Conditional AutoEncoder的Pytorch完全實現

倦鸟已归时發表於2024-04-14

一個完整的深度學習流程,必須包含的部分有:引數配置、Dataset和DataLoader構建、模型與optimizer與Loss函式建立、訓練、驗證、儲存模型,以及讀取模型、測試集驗證等,對於生成模型來說,還應該有重構測試、生成測試。

AutoEncoder進能夠重構見過的資料、VAE可以透過取樣生成新資料,對於MNIST資料集來說都可以透過全連線神經網路訓練。
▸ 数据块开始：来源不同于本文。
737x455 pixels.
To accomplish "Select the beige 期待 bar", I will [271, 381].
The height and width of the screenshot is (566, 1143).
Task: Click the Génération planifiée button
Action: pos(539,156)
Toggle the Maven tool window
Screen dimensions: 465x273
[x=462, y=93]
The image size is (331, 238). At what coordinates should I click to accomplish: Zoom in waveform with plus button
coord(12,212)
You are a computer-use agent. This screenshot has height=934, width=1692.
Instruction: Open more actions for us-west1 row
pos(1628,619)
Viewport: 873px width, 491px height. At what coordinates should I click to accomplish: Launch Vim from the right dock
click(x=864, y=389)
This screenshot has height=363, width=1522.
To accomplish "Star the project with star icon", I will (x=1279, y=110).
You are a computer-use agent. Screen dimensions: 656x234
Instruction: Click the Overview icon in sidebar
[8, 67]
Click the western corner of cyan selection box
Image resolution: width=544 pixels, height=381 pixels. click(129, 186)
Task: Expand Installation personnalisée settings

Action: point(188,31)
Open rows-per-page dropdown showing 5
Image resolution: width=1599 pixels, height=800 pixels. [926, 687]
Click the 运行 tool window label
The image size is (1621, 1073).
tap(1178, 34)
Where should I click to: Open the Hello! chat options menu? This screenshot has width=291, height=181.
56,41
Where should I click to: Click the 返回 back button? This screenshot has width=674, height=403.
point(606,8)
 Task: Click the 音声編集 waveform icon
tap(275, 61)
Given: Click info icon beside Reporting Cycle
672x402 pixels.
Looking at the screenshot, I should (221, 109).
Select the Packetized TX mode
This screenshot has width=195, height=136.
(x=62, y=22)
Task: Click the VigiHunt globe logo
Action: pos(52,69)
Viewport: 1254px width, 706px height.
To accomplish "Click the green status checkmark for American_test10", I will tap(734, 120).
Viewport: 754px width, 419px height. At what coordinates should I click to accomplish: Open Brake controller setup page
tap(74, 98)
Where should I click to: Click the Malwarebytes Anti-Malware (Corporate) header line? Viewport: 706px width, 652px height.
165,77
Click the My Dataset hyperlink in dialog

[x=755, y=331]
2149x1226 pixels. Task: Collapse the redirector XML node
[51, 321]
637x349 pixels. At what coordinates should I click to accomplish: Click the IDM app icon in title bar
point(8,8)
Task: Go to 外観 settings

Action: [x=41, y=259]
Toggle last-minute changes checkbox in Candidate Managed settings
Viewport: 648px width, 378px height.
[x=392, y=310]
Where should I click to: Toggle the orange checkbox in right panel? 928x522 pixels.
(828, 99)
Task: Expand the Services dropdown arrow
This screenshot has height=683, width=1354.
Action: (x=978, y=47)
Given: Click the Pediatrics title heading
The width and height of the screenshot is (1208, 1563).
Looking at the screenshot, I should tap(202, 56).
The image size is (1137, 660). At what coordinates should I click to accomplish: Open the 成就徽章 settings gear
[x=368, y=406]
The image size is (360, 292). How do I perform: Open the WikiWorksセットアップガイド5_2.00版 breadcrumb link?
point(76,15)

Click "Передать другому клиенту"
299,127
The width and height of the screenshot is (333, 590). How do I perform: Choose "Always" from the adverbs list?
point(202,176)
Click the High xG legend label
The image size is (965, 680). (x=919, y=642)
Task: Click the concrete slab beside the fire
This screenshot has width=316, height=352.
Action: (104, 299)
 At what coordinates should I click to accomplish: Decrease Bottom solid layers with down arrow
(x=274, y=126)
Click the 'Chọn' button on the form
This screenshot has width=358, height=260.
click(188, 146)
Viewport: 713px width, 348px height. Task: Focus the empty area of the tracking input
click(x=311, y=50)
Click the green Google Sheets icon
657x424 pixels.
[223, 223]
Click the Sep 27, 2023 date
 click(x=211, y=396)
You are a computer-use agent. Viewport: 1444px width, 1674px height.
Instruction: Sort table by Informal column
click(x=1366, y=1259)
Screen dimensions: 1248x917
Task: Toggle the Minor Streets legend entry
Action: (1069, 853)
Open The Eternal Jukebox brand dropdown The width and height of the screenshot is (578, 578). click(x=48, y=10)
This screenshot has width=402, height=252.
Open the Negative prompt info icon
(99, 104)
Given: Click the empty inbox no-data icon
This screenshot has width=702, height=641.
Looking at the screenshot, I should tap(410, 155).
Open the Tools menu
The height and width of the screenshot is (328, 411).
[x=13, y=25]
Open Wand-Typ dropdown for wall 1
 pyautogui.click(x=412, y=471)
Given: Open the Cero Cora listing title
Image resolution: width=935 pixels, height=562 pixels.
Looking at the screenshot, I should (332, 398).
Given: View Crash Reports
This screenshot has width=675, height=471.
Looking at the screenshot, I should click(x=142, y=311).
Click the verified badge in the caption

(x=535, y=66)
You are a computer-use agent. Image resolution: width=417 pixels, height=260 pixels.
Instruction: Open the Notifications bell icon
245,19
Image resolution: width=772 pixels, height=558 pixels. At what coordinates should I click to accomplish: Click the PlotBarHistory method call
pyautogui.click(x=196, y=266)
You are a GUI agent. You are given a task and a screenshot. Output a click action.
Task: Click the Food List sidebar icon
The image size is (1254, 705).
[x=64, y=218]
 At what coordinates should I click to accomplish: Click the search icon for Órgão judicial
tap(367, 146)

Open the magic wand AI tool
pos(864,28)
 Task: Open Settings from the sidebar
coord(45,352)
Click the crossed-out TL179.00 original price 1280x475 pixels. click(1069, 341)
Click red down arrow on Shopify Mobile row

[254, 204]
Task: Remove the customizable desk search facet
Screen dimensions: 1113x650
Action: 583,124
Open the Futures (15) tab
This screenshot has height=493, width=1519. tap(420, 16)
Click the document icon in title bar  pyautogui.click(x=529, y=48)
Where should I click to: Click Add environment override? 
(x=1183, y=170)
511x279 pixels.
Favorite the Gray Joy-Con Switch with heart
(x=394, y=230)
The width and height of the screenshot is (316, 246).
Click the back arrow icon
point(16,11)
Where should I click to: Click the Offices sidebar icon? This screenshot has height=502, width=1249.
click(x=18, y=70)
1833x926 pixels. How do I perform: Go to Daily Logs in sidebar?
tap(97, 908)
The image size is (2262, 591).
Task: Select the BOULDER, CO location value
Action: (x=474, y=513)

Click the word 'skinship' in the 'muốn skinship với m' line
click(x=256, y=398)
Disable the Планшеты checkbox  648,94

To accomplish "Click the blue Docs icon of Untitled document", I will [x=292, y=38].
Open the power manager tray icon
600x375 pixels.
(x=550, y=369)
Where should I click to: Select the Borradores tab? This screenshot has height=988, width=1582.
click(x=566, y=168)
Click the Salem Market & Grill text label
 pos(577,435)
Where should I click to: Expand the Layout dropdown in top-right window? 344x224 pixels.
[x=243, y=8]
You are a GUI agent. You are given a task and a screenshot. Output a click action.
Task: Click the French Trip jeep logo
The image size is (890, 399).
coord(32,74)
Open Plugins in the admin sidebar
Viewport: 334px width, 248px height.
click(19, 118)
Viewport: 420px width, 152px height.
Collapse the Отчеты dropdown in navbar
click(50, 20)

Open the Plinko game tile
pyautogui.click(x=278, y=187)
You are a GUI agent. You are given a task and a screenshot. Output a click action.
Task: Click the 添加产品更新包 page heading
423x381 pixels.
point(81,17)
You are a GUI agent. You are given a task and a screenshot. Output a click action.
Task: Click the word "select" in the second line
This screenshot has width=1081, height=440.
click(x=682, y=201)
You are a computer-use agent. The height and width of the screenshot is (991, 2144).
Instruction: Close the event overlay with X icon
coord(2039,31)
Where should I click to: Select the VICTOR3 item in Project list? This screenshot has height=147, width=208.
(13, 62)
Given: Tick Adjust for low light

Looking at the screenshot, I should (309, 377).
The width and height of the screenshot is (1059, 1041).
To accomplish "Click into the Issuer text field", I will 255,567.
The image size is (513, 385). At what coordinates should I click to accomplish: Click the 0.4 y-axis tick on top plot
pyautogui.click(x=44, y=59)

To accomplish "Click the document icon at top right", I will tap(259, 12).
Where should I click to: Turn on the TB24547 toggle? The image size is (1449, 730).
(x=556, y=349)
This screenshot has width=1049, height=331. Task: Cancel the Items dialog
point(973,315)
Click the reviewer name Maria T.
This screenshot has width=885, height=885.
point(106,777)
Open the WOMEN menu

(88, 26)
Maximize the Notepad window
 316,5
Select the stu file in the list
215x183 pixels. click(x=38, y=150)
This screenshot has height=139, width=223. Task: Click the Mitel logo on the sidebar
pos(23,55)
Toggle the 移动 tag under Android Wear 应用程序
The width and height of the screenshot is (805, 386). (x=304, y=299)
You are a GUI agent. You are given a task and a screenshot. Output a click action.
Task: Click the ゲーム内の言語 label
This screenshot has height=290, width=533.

但是我們需要用CNN來實現呢,也很輕易。

Conditional VAE則有些特殊,它要把資料標籤轉換成One-Hot格式再拼接到資料上,MNIST資料集尚可,資料拉開也就784維度,那麼對於一般的影像資料來說就不可行了。

解決這個問題只需要CNN後面接MLP(多層感知機(就是全連線網路))就行了,對於CNN應有準確的認識,實際上,CNN從通道上看,和全連線神經網路一樣,都是全連線的,如果把某一層的卷積核個數(通道數)視做全連線網路某一層的節點數,那麼兩者結構上是一樣的,不同的是卷積核還要在影像上做複雜運算,每一通道的資料是2維的,全連線網路每一個“通道”是1個標量,因此通常CNN的資料是四個維度(bs, c, h, w),而全連線網路的資料一般兩個維度(bs, dim)。

CNN的特點是,隨著層數加深,影像尺寸越來越小,通道數越來越高,此時就和全連線神經網路非常像了,對每一個通道做一個全域性平均池化(GAP)或者最大池化(MaxPooling),那不就變成全連線網路的輸入了?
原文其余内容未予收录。